Sixth, many clinicians treat eGFR as the definitive measure of kidney function, full stop. But eGFR is an estimate based on creatinine and built-in assumptions about muscle mass and creatinine generation. It’s less reliable at extremes of muscle mass, during acute illness, in pregnancy, and during rapid changes like acute kidney injury. The correct approach to diagnosing CKD requires duration (at least three months of abnormality), markers of kidney damage (especially albuminuria), and eGFR, not eGFR alone.

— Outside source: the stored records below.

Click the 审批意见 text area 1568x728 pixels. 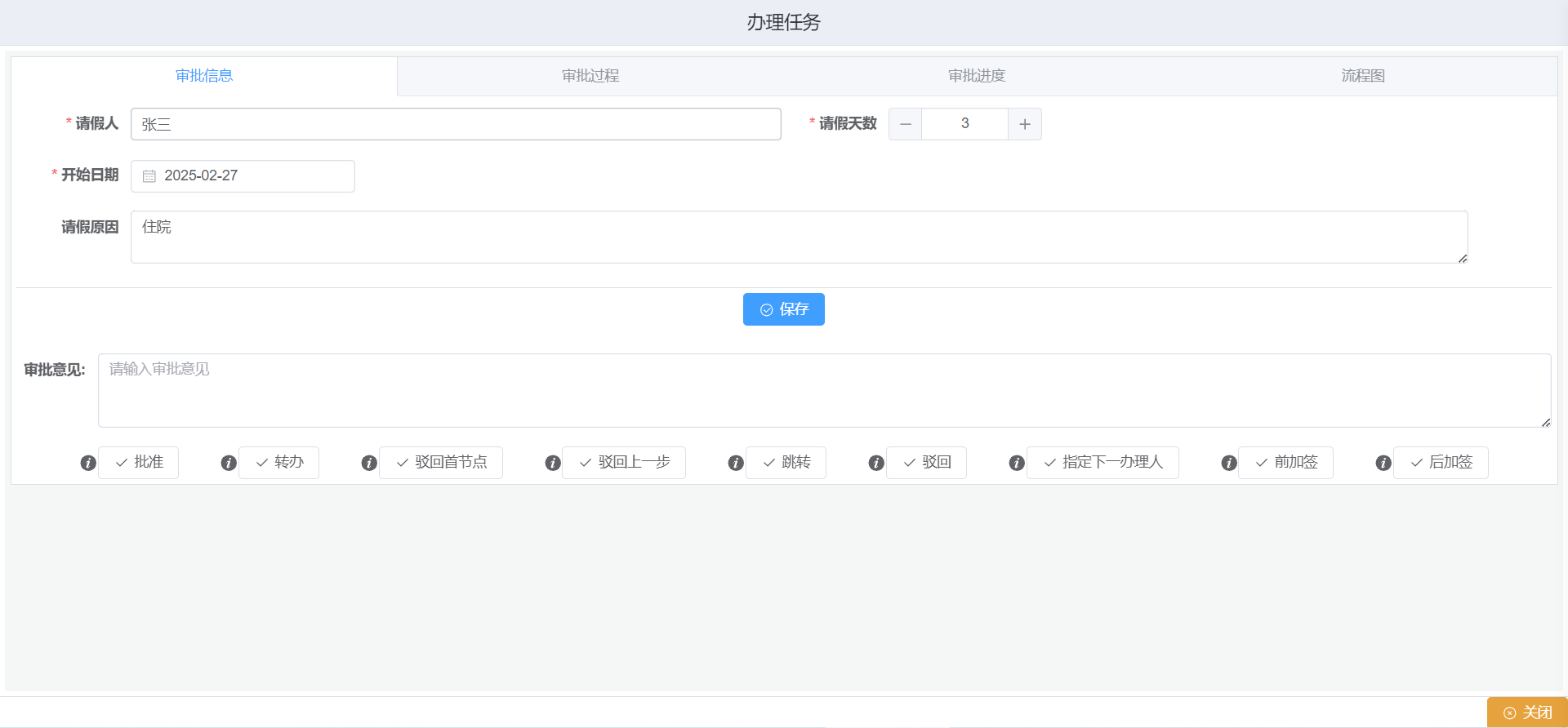[x=824, y=390]
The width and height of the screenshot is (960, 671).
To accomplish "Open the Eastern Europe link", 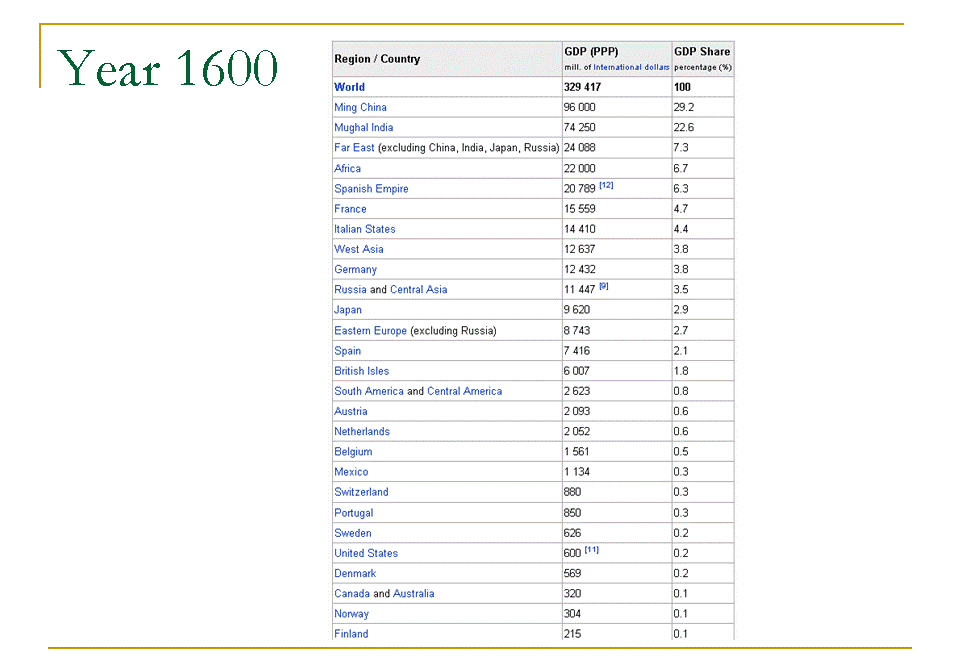I will tap(370, 331).
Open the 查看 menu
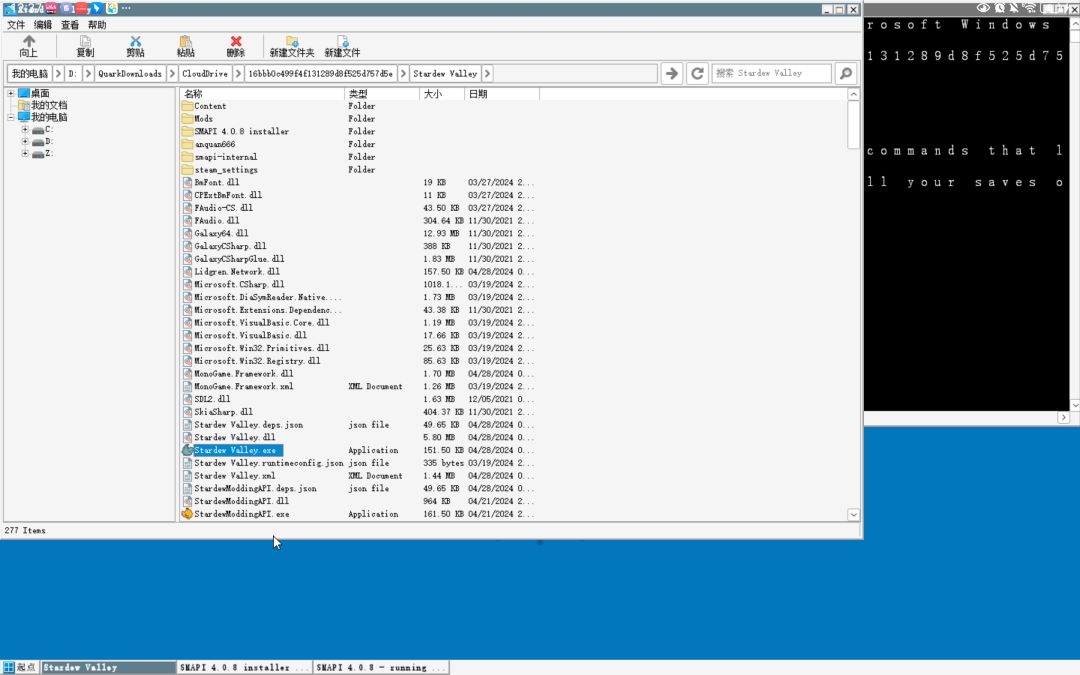Viewport: 1080px width, 675px height. click(x=70, y=25)
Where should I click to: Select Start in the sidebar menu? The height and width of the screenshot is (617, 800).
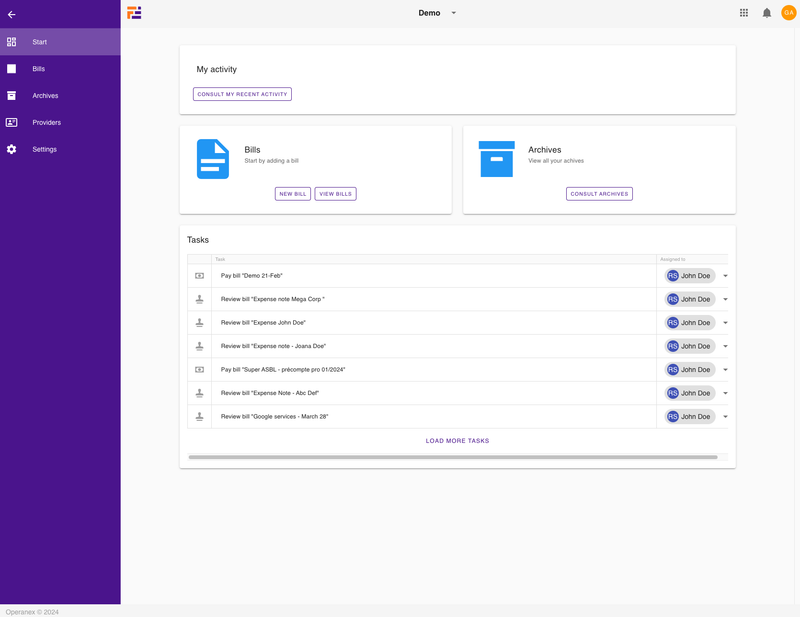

Finally, when creatinine rises, there’s often a rush to diagnose kidney injury. But many creatinine elevations are related to other causes; from volume depletion, reduced blood flow, or medications like NSAIDs (Ibuprofen), diuretics, RAAS inhibitors (ie Lisinopril or Losartan), or SGLT2 inhibitors. Other reasons might be as simple as a older man with urination issues pointing to a enlarged prostate (causes urine obstruction). Before assuming any type of kidney injury, don’t skip the basics: assess volume status, review the medication list, consider obstruction risk, and check the urinalysis.
The Nephrologist’s “Don’t Get Fooled” Checklist
When you see changes in creatinine or BUN, run through this mental checklist before jumping to conclusions.
Consider the trend and time course—are we talking about changes over hours, weeks, or months?
Think about the patient’s muscle mass and body size, as this fundamentally affects how you interpret creatinine
Assess volume status and blood pressure, since pre-renal physiology is incredibly common.
Ask about diet and supplements, particularly meat intake and creatine supplementation.
Review medications that affect creatinine secretion, like trimethoprim-sulfamethoxazole and cimetidine.
Get a urinalysis and urine albumin-to-creatinine ratio, which are often more informative than the serum numbers.
consider obstruction risk, especially in older men, patients with pelvic malignancies, or those with a history of kidney stones.
These markers are tools, not answers. When you understand what they measure, what influences them, and where they mislead us, you can use them effectively to guide patient care. When you forget their limitations, they become sources of confusion and error. The difference between the two approaches is clinical context, critical thinking, and a healthy dose of humility about what these simple blood tests can and cannot tell us about kidney function.